Rick Jaques, the president of the Penacook Community Center’s board of directors, told the zoning board Wednesday about three factors that have caused the delay.
He said the organization’s former executive director, Deb Cuddahy, stepped down, requiring an intensive search for her replacement; the Merrimack Valley School District began offering full-day kindergarten, which meant the community center “lost a quarter of our business”; and cost estimates for the project were at least $7 million, requiring a larger-than-expected fundraising effort.
Jaques said the community center hired its new executive director, Michelle Kolias, in December.
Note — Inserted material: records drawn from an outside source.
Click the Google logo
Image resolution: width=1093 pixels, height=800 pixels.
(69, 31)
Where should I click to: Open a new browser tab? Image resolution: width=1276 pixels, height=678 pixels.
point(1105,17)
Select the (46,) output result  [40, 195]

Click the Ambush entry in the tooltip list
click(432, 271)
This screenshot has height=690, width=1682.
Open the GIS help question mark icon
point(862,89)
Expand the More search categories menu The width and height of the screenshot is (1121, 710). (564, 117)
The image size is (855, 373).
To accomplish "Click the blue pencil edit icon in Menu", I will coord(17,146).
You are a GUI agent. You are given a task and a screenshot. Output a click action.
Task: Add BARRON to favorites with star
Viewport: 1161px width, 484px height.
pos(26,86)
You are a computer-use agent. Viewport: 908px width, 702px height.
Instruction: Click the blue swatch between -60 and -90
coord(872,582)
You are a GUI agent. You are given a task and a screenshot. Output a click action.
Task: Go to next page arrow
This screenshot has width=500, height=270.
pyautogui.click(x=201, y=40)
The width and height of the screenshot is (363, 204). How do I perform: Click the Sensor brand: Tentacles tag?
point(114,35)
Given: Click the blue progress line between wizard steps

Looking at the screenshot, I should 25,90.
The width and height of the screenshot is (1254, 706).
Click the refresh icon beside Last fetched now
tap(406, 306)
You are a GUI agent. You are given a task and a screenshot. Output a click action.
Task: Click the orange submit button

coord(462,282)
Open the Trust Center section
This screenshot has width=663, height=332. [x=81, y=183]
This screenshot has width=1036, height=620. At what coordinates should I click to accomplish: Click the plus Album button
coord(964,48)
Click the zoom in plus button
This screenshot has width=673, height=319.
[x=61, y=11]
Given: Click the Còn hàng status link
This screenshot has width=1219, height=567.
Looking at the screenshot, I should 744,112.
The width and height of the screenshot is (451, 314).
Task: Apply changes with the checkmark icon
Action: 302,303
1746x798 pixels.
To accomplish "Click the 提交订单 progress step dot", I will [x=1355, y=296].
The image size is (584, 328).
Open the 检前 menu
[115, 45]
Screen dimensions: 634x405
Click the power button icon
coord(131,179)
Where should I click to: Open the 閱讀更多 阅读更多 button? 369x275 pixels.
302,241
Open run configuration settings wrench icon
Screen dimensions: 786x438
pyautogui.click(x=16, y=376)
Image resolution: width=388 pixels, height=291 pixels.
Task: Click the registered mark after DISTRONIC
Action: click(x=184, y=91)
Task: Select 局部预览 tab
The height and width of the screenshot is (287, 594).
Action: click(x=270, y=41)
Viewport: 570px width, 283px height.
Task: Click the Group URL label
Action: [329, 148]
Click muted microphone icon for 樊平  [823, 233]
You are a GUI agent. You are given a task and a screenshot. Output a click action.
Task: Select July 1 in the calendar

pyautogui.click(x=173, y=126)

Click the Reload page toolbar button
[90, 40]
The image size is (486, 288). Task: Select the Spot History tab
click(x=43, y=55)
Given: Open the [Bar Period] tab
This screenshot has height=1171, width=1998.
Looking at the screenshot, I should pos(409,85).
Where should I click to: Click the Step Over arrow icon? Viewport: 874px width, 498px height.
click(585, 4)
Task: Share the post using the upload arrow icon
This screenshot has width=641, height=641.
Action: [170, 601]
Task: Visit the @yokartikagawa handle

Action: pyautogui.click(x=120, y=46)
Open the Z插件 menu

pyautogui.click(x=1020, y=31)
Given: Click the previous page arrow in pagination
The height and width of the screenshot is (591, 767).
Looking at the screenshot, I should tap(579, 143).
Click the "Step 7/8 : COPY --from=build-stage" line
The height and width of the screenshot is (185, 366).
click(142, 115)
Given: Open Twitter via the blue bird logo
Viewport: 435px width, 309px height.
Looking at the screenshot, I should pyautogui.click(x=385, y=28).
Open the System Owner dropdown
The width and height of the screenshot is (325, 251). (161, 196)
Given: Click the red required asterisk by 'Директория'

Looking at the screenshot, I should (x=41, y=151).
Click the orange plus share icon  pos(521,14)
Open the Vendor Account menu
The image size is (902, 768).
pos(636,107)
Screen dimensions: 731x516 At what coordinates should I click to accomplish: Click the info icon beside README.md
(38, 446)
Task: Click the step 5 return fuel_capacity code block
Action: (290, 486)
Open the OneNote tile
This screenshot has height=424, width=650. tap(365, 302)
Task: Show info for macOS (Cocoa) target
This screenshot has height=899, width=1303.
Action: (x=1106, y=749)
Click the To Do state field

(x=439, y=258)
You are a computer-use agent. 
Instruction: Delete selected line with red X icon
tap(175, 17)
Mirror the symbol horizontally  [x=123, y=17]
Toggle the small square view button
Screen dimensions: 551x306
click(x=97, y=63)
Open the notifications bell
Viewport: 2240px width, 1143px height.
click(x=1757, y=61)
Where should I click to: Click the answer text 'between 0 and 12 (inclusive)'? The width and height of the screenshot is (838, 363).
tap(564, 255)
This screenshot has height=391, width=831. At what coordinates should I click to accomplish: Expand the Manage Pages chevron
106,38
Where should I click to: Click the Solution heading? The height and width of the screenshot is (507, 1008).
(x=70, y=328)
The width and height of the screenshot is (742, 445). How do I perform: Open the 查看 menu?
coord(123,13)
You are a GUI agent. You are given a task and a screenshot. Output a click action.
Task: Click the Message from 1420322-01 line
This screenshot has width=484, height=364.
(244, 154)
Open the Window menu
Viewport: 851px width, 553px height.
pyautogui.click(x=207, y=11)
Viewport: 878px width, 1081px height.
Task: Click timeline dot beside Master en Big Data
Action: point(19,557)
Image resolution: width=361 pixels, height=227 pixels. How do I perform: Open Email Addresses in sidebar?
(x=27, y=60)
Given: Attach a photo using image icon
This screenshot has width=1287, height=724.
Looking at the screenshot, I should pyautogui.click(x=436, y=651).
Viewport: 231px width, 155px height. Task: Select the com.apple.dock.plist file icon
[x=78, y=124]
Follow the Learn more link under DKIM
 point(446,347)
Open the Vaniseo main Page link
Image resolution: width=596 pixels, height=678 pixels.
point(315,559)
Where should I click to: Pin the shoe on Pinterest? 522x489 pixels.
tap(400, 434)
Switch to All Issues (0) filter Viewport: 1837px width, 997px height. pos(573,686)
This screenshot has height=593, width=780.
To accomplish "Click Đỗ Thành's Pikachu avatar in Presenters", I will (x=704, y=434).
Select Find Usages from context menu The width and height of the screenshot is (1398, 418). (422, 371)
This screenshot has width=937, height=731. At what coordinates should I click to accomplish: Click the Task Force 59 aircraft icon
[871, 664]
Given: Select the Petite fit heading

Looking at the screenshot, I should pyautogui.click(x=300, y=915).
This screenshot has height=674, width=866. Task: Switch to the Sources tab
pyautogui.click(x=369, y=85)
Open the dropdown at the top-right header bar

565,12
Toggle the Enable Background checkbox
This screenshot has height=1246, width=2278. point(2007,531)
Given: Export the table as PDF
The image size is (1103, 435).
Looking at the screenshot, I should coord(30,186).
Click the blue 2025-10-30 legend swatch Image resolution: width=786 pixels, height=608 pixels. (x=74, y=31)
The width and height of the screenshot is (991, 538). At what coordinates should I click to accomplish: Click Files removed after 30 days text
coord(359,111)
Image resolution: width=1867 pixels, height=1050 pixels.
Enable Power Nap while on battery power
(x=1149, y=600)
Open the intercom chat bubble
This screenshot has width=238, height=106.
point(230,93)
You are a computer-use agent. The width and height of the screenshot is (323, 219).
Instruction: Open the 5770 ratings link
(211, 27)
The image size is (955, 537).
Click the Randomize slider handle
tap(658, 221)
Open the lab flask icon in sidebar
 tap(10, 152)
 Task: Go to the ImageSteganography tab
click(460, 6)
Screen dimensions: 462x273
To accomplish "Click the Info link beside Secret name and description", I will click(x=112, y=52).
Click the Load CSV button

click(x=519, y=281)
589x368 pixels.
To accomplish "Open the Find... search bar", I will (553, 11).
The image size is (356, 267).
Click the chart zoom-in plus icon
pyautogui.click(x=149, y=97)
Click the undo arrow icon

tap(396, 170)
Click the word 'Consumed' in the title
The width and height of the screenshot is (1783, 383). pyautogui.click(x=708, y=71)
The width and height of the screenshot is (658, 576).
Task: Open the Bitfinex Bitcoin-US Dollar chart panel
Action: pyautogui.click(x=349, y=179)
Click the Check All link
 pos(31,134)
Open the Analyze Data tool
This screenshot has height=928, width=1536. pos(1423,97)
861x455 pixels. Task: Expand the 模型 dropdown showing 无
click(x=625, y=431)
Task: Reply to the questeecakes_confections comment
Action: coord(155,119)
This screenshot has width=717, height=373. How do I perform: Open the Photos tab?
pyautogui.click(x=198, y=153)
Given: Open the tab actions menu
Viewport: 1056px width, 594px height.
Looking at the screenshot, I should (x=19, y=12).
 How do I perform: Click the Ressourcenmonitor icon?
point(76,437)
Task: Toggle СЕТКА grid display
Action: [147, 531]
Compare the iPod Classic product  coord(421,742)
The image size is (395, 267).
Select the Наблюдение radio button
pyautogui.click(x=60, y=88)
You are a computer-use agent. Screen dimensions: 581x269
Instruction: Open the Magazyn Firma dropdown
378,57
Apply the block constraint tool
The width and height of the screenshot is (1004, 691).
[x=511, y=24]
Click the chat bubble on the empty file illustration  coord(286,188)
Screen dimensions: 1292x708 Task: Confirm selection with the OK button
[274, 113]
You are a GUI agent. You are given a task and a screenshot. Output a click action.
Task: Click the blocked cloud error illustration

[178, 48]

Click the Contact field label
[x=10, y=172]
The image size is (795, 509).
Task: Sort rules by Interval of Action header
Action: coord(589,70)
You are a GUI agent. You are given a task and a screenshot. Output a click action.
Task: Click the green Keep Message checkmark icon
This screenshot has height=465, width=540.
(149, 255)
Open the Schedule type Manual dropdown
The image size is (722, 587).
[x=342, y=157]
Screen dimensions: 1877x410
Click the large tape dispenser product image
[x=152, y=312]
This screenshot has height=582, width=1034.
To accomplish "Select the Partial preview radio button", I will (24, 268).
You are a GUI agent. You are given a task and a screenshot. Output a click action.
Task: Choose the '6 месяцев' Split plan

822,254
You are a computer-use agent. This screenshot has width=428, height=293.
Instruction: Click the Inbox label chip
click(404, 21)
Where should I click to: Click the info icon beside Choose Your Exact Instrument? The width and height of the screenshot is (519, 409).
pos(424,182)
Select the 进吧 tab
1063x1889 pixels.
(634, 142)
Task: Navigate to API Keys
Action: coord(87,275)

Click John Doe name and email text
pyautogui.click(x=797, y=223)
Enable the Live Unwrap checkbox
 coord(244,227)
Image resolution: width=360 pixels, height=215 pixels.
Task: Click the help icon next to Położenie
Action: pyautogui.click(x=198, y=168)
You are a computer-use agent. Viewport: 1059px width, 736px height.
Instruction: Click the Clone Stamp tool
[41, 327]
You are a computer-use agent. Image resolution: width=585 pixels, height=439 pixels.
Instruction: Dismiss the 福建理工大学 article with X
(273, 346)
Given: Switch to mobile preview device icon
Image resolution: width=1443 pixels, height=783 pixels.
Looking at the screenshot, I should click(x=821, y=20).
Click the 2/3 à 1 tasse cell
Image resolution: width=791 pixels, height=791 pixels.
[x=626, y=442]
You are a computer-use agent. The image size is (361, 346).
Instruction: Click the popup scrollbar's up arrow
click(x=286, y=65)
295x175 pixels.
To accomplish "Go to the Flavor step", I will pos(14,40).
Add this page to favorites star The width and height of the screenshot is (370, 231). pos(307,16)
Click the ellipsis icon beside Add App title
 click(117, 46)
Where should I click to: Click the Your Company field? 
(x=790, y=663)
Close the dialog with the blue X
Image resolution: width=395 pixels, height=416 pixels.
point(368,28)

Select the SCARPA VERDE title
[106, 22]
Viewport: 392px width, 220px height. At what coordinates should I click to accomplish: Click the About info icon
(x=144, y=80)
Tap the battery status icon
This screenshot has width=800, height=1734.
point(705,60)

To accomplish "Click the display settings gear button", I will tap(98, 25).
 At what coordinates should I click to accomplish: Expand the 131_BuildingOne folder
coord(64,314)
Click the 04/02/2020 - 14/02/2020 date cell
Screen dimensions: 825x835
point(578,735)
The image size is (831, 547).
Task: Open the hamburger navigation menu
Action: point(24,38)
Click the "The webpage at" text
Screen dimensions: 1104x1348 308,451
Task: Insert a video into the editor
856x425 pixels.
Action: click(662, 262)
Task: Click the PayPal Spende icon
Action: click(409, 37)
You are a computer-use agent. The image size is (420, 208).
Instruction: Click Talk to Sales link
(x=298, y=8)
Now, she and the board are working to reduce the initial outlay for the expansion by developing a plan that can be built over time.
“Our goal in the end was to do the original project, but our first priority is to see if we can do it in stages, so we can afford the initial cost,” he said. “That’s where we are right now.”
Uchida said the organization has purchased properties it needed at 95 and 97 Village St. and coordinated the planned driveway and utilities with the recent construction on Route 3.
“We did make some progress toward getting the community center on the road as it were, but frankly not enough,” he said, explaining his request for a one-year extension of the variances.
During the public comment session, one abutter to the project area spoke against the proposal, saying the Penacook Community Center “is really a day care business” and therefore shouldn’t be allowed in the residential zone.
“I guess I don’t know why we should put a business in residential medium property,” said Pat Peick of Penacook.
The zoning board members unanimously agreed, however, that the application met the criteria needed to justify an extension.